Richard veio preparado para esta pegunta. 
- No envelope tem um folha com contatos de alguns pilotos latinos por aqui. Acho que tem 2 ou 3 brasileiros, peça a ajuda deles. 
- E eles vão me ajudar?
- Se eu estivesse no lugar deles, não ajudaria. 
Saulo se surpreendeu com a honestidade, mas o momento foi quebrado pelo garçom que trazia apenas um prato. Colocou na frente de Saulo, que subitamente percebeu que não havia pedido nada.
- Aproveite, Sr. Pereira, hoje é por minha conta.
Saulo olhou para o steak, o purê e a salada. Pareciam apetitosos, admitiu. 
- Sr. Craig, eu não tenho visto de trabalho. Na verdade, estou aqui de férias.
- Sei disso tudo. Mas essa papelada pode ser providenciada. Por isso o senhor precisa de um agente.
- Mas... e meu trabalho em casa? Eu tenho um emprego lá...
- Ok. Decline da oferta e volte para ele. Tenho gente procurando pilotos no país inteiro neste momento.

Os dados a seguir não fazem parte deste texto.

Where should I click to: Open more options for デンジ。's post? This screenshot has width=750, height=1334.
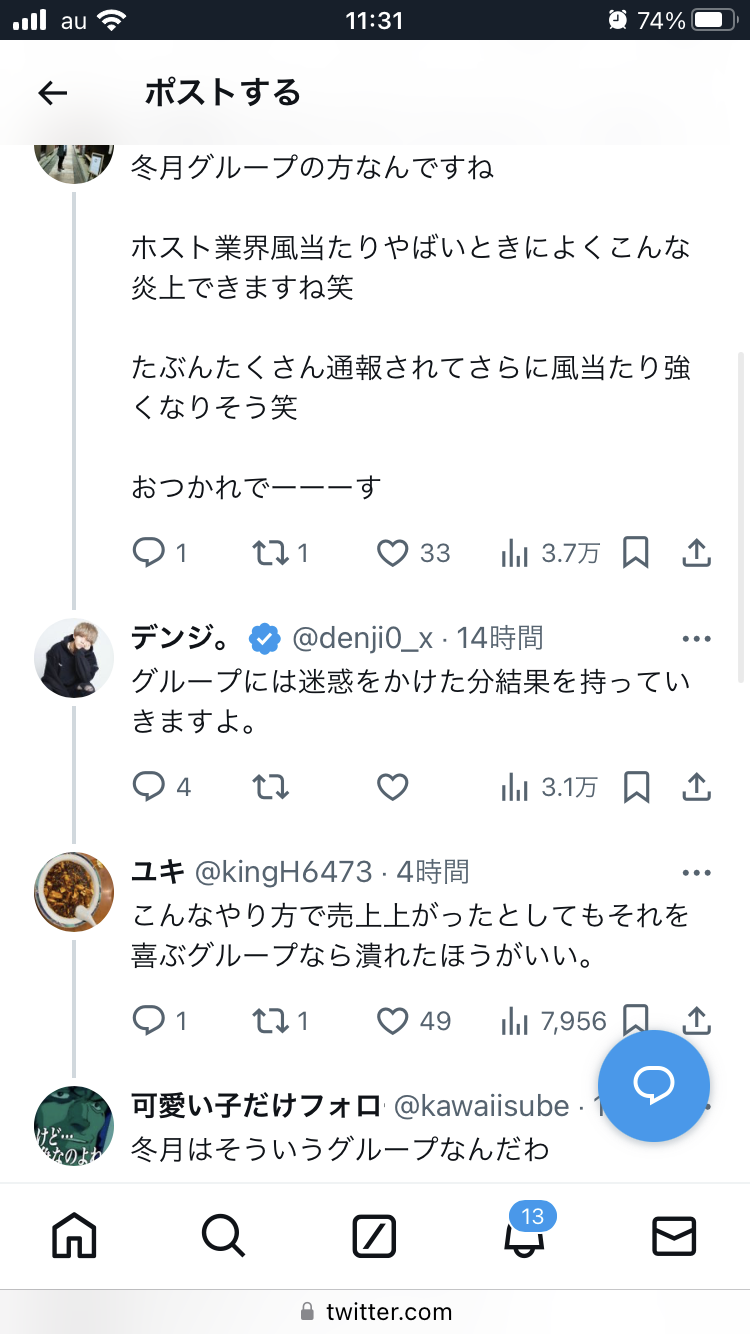[696, 638]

Certamente acharia alguém para o seu lugar.
- Eu preciso pensar. disse ele baixando os olhos para o prato.
- Naturalmente. - disse Richard começando a se levantar. 

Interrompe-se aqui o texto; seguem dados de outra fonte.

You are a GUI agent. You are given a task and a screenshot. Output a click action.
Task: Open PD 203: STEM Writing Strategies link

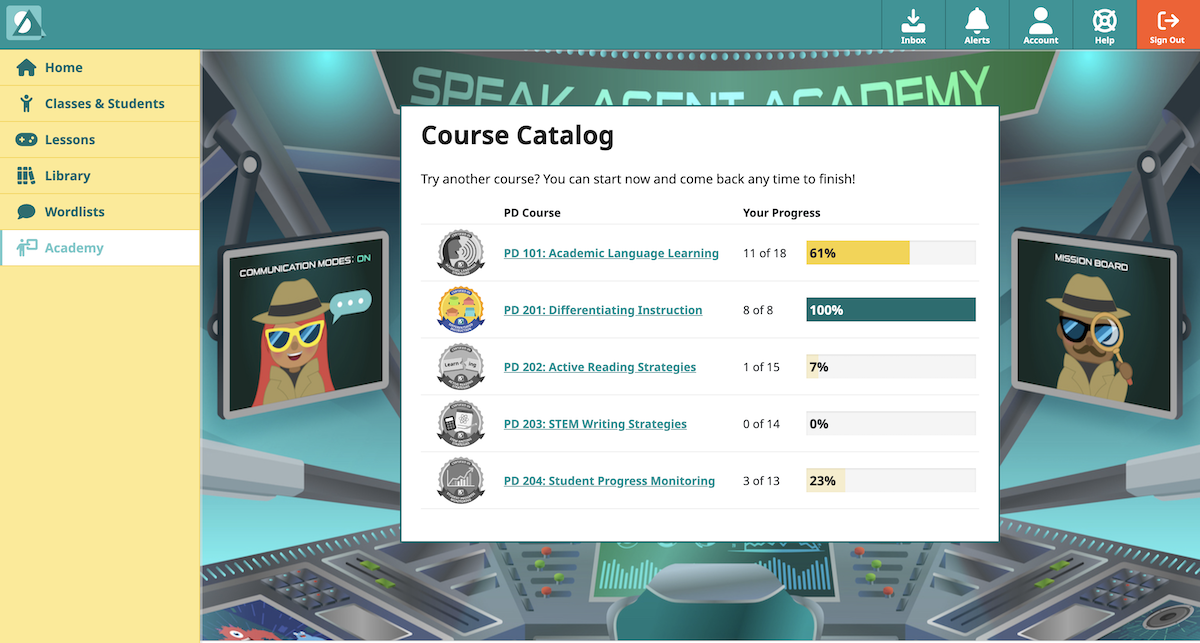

- Se o senhor me der licença, não almoçarei com o senhor, tenho outros negócios. A oferta vale por três dias. Tome sua decisão. Se não quiser, nem precisa entrar em contato.
- Onde posso encontrá-lo? O senhor está aqui no Luxor?
Richard olhou em volta, com desprezo no olhar. Voltou-se para Saulo.
- Aqui? De modo algum. Bellagio. No envelope há instruções de como o senhor pode me encontrar. 
- ...
- Mais alguma pergunta? - disse ele começando a se afastar.
- Ah... sim! Uma.
-...
- E a temporada inteira?
- O que tem ela?
- O que eu teria que fazer para ter o carro pelo ano todo?
- Pagar por ele.
- Quanto?
- Mais do que você tem. Tenha um bom dia, sr. Pereira.
Saulo ficou olhando para o prato por alguns minutos antes de lembrar de comê-lo. 
Richard afastou-se na direção do saguão rumo à saída principal, para pegar um taxi. Passou por uma aglomeração irritante. Não prestou atenção alguma, mas era algo relacionado a um corvette.